# Record excerpts
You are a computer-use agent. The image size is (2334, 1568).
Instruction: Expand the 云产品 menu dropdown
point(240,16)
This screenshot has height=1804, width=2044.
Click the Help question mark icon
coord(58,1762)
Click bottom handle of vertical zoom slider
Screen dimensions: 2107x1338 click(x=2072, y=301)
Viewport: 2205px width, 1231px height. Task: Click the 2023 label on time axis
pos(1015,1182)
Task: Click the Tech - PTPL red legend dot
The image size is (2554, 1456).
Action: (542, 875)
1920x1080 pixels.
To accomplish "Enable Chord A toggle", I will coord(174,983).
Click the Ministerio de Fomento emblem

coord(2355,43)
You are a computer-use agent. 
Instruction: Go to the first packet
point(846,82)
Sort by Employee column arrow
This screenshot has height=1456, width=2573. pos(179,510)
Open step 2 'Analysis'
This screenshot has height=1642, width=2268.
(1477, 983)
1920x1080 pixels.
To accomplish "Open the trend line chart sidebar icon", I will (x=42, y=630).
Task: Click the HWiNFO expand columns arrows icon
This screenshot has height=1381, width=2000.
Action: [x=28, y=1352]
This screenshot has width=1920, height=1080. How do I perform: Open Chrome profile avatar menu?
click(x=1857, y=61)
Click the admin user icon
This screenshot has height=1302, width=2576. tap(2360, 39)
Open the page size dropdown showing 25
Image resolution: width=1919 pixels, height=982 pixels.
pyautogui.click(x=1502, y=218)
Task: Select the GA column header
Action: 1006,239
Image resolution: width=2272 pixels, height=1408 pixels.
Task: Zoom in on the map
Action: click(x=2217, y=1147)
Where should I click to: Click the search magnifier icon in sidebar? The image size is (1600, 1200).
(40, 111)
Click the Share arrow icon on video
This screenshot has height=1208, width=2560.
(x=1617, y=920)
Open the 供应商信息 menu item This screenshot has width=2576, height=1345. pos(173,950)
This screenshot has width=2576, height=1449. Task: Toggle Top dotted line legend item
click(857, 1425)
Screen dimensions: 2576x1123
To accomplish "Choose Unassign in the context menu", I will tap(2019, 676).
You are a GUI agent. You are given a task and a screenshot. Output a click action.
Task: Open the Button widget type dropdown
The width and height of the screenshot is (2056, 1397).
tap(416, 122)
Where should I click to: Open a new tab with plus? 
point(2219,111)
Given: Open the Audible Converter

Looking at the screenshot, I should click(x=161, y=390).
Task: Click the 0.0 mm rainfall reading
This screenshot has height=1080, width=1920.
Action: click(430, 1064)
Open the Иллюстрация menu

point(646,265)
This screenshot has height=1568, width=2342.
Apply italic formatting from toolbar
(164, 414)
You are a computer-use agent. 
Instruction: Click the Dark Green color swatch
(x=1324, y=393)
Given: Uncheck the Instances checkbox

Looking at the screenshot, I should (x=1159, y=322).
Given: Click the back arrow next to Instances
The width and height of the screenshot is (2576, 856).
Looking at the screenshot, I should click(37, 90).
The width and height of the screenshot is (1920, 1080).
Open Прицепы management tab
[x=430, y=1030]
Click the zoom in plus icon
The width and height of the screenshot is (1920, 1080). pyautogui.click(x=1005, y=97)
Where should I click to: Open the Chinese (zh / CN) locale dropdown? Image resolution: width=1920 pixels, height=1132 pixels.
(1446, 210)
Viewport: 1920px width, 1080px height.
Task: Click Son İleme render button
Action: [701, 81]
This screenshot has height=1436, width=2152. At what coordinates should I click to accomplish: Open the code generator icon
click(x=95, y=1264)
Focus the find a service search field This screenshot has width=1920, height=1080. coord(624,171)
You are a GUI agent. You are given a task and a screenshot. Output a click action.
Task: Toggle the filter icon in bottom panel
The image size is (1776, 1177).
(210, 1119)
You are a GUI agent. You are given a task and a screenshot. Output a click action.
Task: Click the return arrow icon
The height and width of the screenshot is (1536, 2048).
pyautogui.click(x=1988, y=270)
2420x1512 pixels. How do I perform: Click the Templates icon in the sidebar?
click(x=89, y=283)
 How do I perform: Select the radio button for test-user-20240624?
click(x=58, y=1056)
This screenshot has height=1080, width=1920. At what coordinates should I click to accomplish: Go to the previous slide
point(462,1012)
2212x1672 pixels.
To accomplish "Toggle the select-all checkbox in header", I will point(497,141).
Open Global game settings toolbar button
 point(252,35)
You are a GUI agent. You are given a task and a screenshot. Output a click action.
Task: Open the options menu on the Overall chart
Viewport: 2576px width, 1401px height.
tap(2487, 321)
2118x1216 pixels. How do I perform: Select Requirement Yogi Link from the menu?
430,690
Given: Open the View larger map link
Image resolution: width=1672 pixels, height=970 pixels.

# Exercise description
Where a line in the records above contains the string "chart", copy that line.

# Completed exercise
To accomplish "Open the trend line chart sidebar icon", I will (x=42, y=630).
Task: Open the options menu on the Overall chart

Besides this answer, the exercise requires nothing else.